» **PROBLEM**:
The lines below starting at the line containing "You are a GUI" and ending at the line containing "Tap the battery" are to be repeated exactly, with both ends kept and nothing else added.

----------------

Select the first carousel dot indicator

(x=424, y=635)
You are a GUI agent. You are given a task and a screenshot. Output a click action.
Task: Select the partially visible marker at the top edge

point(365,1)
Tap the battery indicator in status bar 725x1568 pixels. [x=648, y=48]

----------------

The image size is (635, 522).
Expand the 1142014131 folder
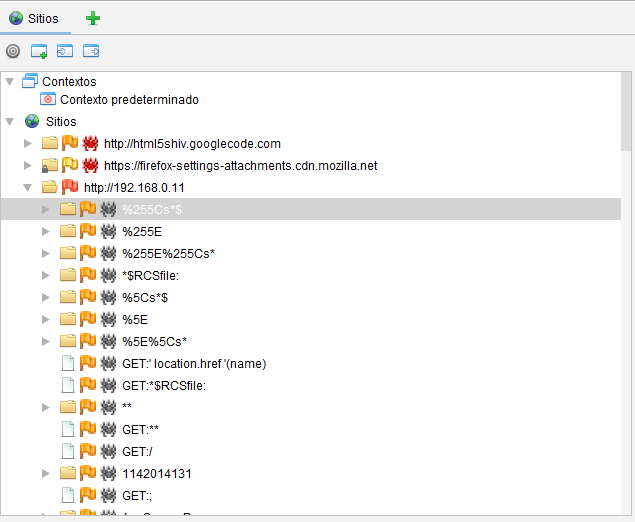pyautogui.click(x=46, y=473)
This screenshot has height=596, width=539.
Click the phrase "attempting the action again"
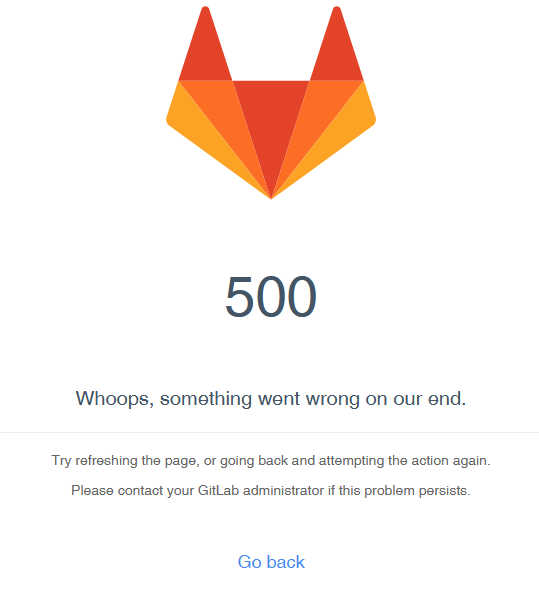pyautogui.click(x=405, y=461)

----------------

» **EXPECTED ANSWER**:
You are a GUI agent. You are given a task and a screenshot. Output a click action.
Task: Select the partially visible marker at the top edge

point(365,1)
Tap the battery indicator in status bar 725x1568 pixels. [x=648, y=48]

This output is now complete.